1er février > Roman France > Lenka Hornakova-Civade

Née en 1971 en République tchèque, quand le pays s’appelait encore la Tchécoslovaquie, installée en France depuis près de trente ans, Lenka Hornakova-Civade écrit en français. On avait découvert sa fougue romanesque avec Giboulées de soleil, prix Renaudot des Lycéens en 2016, qui reparaît chez Folio le 8 mars prochain, saga familiale qui retraçait un demi-siècle de l’histoire de son pays natal à travers une lignée de fières filles sans père.

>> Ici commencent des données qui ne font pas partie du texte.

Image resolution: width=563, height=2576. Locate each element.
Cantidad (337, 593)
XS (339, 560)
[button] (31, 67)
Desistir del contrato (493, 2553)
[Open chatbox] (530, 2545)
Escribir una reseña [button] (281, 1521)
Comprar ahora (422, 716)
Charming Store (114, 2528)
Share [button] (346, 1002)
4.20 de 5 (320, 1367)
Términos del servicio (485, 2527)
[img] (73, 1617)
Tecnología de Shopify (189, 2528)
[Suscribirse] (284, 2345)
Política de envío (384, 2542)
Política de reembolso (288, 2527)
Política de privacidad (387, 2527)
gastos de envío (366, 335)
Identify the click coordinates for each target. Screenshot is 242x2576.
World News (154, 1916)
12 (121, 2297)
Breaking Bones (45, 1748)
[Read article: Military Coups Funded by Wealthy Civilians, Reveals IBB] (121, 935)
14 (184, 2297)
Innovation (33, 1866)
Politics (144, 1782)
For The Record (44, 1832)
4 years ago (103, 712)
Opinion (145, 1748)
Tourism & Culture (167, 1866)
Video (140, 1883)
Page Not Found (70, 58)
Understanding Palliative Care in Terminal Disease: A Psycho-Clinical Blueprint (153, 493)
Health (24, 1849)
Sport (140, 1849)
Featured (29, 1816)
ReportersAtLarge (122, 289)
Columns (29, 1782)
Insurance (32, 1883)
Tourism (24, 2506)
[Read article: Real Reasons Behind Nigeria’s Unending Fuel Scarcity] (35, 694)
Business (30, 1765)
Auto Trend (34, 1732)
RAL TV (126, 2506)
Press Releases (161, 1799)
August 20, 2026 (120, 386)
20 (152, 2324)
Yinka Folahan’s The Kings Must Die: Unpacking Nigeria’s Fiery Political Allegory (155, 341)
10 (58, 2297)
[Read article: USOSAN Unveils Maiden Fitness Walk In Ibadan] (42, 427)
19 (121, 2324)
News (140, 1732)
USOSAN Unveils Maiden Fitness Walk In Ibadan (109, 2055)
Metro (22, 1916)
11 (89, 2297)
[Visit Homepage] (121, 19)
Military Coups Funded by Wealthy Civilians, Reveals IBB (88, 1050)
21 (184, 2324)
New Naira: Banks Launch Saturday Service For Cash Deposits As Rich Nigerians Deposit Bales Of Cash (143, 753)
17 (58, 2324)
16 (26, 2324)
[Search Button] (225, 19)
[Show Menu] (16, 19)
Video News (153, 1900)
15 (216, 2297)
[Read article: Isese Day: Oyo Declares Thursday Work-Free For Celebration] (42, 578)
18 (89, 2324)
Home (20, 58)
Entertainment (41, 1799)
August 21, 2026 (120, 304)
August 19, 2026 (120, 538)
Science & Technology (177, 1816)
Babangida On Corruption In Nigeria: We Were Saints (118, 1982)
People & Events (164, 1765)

Ce deuxième roman qui se passe à Paris reprend le fil de l’histoire pratiquement là où le précédent l’avait laissé : on est le 21 août 1988 à la gare de l’Est, le jour des 18 ans d’Ana, au moment où elle refuse de monter dans le train qui la ramène chez ses parents, à Prague, après un séjour dans une colonie de vacances française organisée par le Parti communiste. Un sac à dos et son passeport pour tout bagage, elle rencontre une étrange femme, l’impériale Grofka, mi-magicienne, mi-sorcière, qui la prend sous son aile et lui promet de "faire son bonheur" en échange d’un vœu de silence. Grâce à cette aide miraculeuse, la jeune fille est hébergée dans l’arrière-salle d’un café de quartier à proximité du cimetière du Père- Lachaise, dont les habitués vont devenir ses protecteurs : ses trois "fées barbues", deux vieux, un Juif et un Arabe, tous deux originaires d’Algérie, et "Le Russe ", ainsi qu’un artiste tourmenté, ancien sculpteur devenu peintre, pour qui elle pose dans son atelier avec plafond de verre.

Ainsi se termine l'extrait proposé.